At the Movies With Peter Travers: “G.I. Joe”
This morning, while most of you were still sleeping, Peter Travers did something very adventurous for this week’s At The Movies: He went to his local movie theater, plunked down $10 and change and went to see a matinee screening of G.I. Joe: The Rise of Cobra because Paramount Pictures wouldn’t let film critics get a sneak peek. After 120 action-packed minutes, Travers emerged from with some good news: G.I. Joe is not worse than the decade’s most abominable film, Transformers: Revenge of the Fallen. However, that doesn’t mean by any stretch that G.I. Joe is a good film, it’s “big, loud and galactically stupid,” according to Travers. It’s just better than Transformers 2, but still worse than everything else in theaters now.
Read Travers’ review of G.I. Joe here.
The movie, of course, is based on the popular children’s toys and cartoon, except by making the film live-action, they’ve somehow taken the decades-old franchise and made it even stupider and out-of-touch. It starts out with the Eiffel Tower being destroyed after a terrorist organization called Cobra deploys a green slime that chews away at the structure, and from there it goes further downhill. There’s tacky special effects, worse-than-cardboard acting (courtesy of Channing Tatum and Sienna Miller), a horrendous script and it’s all wrapped up into an all-out colossally bad $170 million stinker courtesy of director Stephen Sommers, who previously assaulted audiences with The Mummy trilogy and the awful Van Helsing. It goes without saying that this film is bound for the Scum Bucket.

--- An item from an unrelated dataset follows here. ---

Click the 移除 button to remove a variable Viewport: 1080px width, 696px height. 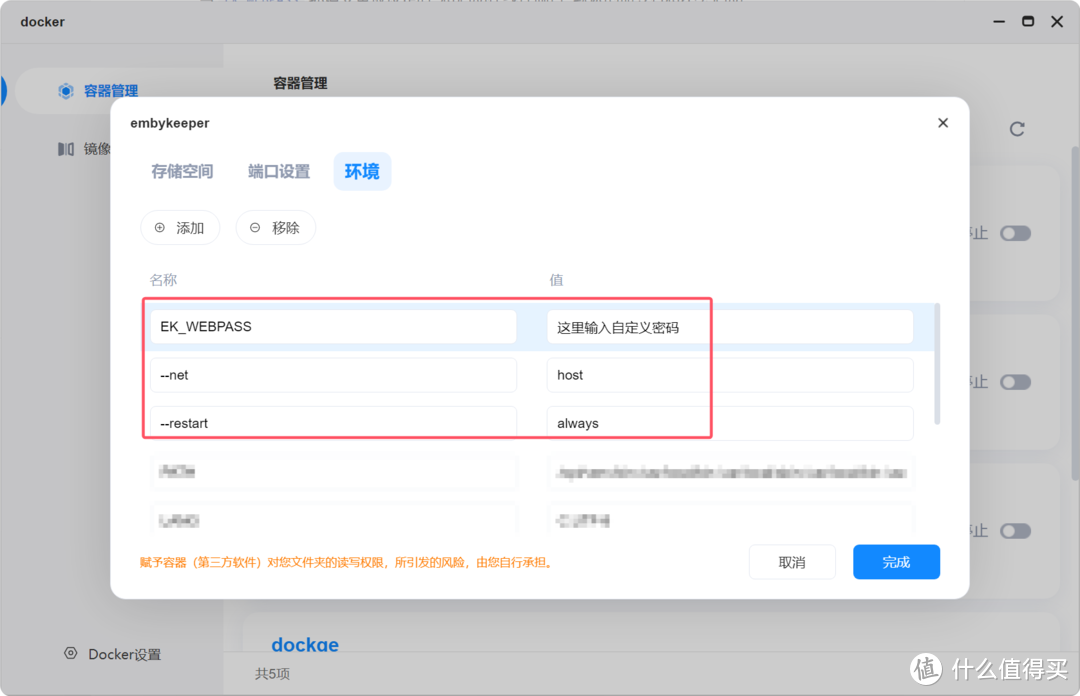[275, 227]
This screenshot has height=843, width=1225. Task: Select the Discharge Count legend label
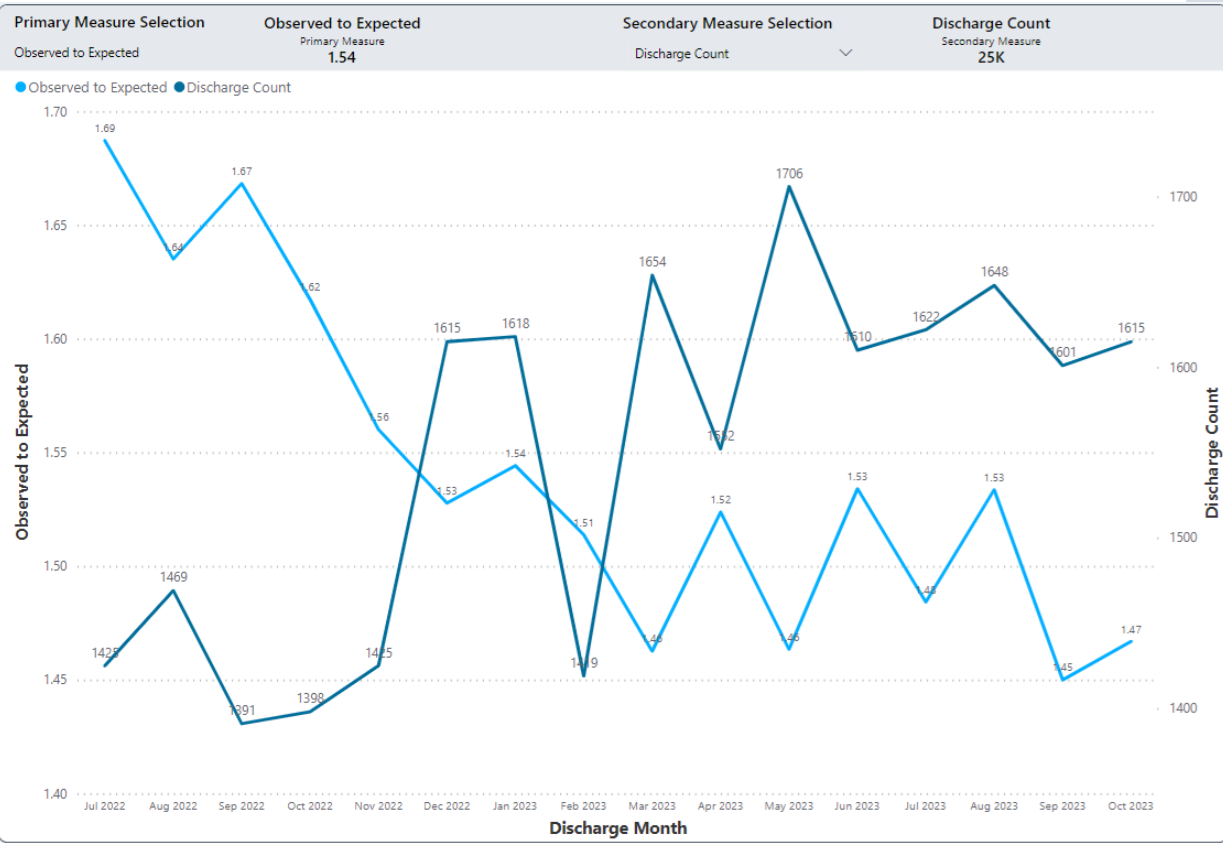tap(239, 88)
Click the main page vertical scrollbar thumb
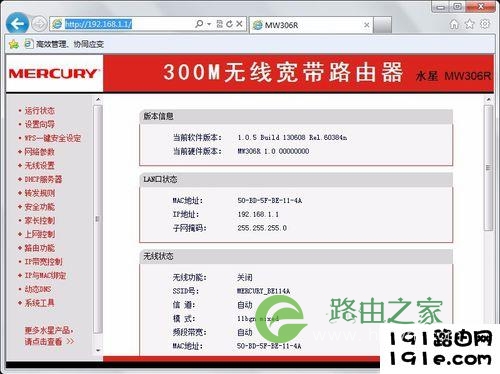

Travers’ recommendation? Log onto Netflix, queue up the South Park team’s fantastic puppets vs. terrorism flick Team America: World Police — a satire on the whole G.I. Joe mythology — and save yourself the money you would’ve spent on movie tickets. Or you can go see the Meryl Streep vehicle Julie & Julia, which Travers gave three stars to in the new issue of Rolling Stone.